Background
A data product with a broader scope may encompass one or more other
data products. In such cases, data products can be directly imported
within the data processing logic and they are not considered
input_data
.
User Story
We need to have information we derived and encoded previously within
dp_cars-us001
and information within
dp_mtcars-us001
(which is simply a toy data product based
on mtcars
dataset we have built).
Step 1: Initialize the project
As this is a new project, we initialize the project using
dpbuild::dp_init
. See the vignette
on new project workflow for details of what the initialization does.
library(daapr)
board_params_set_dried <- fn_dry(board_params_set_s3(
bucket_name = "<BUCKET>",
region = "<REIGION>"
))
# Dry function call to setting credentials
creds_set_dried <- fn_dry(creds_set_aws(
key = Sys.getenv("AWS_KEY"),
secret = Sys.getenv("AWS_SECRET")
))
# Initialize dp repo
dp_repo <- dp_init(
project_path = "dp_xcars",
project_description = "Cars and mtcars combined data product",
branch_name = "us001",
branch_description = "User story 1",
readme_general_note = "Data product combining cars and metcars",
board_params_set_dried = board_params_set_dried,
creds_set_dried = creds_set_dried
)
Step 2: Set up the working environment
At this point your project has all the basic components to provide you with a sandbox where you can do your development.
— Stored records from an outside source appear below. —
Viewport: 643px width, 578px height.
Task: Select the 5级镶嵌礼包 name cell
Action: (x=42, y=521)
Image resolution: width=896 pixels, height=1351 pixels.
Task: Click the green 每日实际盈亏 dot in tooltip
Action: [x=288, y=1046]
It is not necessary, but it may be instructional to clean and restart your R session before this next step. Then, activate and set up the sandbox for this project.
setwd(dp_repo)
# only necessary if you re-started your R session
if (!"daapr" %in% (.packages())) {
library("daapr")
}
# Set up "promised" env variables
Sys.setenv("AWS_KEY" = "<BUCKETS AWS KEY>")
Sys.setenv("AWS_SECRET" = "<BUCKETS AWS SECRET>")
# Retrieve configuration
config <- dpconf_get(project_path = ".")
# Set up remote git env variable so you can directly push your code to git
# remote. This will only be used when you are pushing the code, but we can set
# it now as we are setting up our working env. If you don't want to deal with
# this you can skip this. You can still go quite far in the workflow
Sys.setenv("GITHUB_PAT" = "<YOUR GITHUB PAT>")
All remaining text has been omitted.